En remontant la Karl-Marx-Allee, au fur et à mesure que je me rapprochais de ce que tous les journaux berlinois fêtaient comme le nouveau centre de la rupture branchée, je me disais que la touche était meilleure, que c’était un coup de chance, je voulais entrer dans le Kiez, avoir aussi mon squat à moi, mes espérances de cuisine à trente-cinq, de soupe populaire, de plenum où l’on se dispute à propos de la sono et de qui fera la vaisselle. Je voulais arriver à la maison et rencontrer plein de gens dans l’escalier, vivre un rush vers l’Est bis, le mien, en 2000. Parce qu’à l’époque du tournant et de la première vague de squatters, au début des années 90, je n’étais pas informée, trop sage, je n’aurais jamais osé. Mais à l’heure des légalisations et des remises en état sponsorisées par le Sénat, c’était autre chose, à trente et un ans et avec un poste, cela pouvait même devenir un acte exemplaire, peut-être une façon, pour moi qui ne l’avait jamais connue, de prouver à tous ceux qui m’en avaient tenue éloignée que la bohème ne passait pas comme un mal de dents.

Bakst
Boulevard Malesherbes, 1909. Bakst a préparé sa palette de couleurs. L’harmonie est parfaite: on ne voit rien de ce qui dérange. Le rose éblouit le rouge, le jaune fait peur au vert, mais la morsure est abstraite et rien ne coule, ni ne dépasse des petits carrés.
Il range son matériel, aligne les pinceaux de sorte que les bouts des manches forment une droite tandis que les poils d’un plus petit, chaque fois, viennent chatouiller le cou du voisin plus grand en une rencontre qui n’a rien de fortuit.
Bakst est content. Il est le maître de désirs qu’il n’a pas l’intention d’assouvir. Arrêt sur la tension entre l’avant et l’après. C’est là un des sujets favoris de Bakst. L’envie et le remords, l’impudeur et la honte, leur conflit insoluble lui procure de grandes joies, bien que cela fasse un moment qu’il les ait mariés, il n’a cure d’une action qui les sépare.
Bakst s’essuie les mains et vérifie le poli de ses ongles.

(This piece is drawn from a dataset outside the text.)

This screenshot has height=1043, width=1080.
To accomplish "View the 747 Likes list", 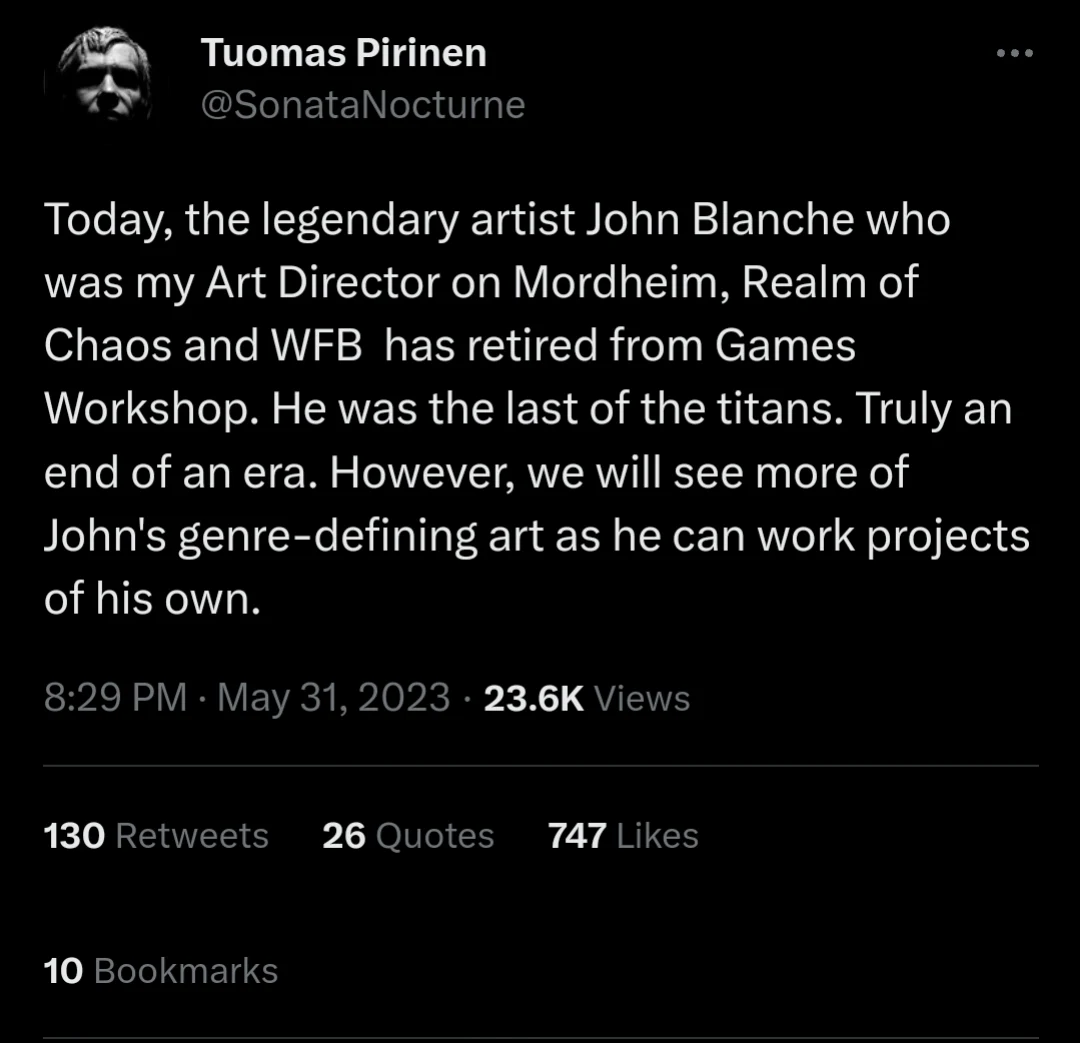I will (x=622, y=835).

Il pense à cette juive dont on lui demande d’illustrer l’apothéose tissée de deuil. Peut-être n’aurait-il pas dû accepter de ne faire que le deuxième acte. Au lieu de diviser l’opéra en son milieu, il aurait fallu prendre le collier des événements, tirer d’un coup sec sur la ficelle qui maintient la chronologie, et regarder les émotions s’entrechoquer comme les perles d’un bijou qui vient de rompre. Que le regret soit déjà dans la décision et la nostalgie de l’acte dans la gloire frelatée du retour. Un tragique sans dénouement. Judith défaite par les siens à l’aller et victime d’elle-même au retour.

 

Artémisia
Artémisia tend la toile. Elle aime le contact sensuel avec la matière, les petits clous qui griffent ses doigts, elle palpe toujours leur pointe coupante avant d’en percer la toile d’un coup sec et de les catapulter à l’intérieur, à l’aide d’un gros maillet. La résolution d’Artémisia croît avec l’avancée des préparatifs.
Elle atteint le carré blanc à mi-distance. Le pinceau se lève, scrutant ses souvenirs. Ce qu’il reproduit est une lutte. Des bras et des jambes emmêlés desquels rien ne dépasse. Tu le veux, je sais que tu le veux aussi fort que moi. Cette fable des désirs jumeaux! C’est elle, entre autres, qu’il s’agit de pulvériser. Non, je ne l’ai pas voulu! Il faut crier pour qu’il y ait une victime, et aussi, à nouveau, un bourreau.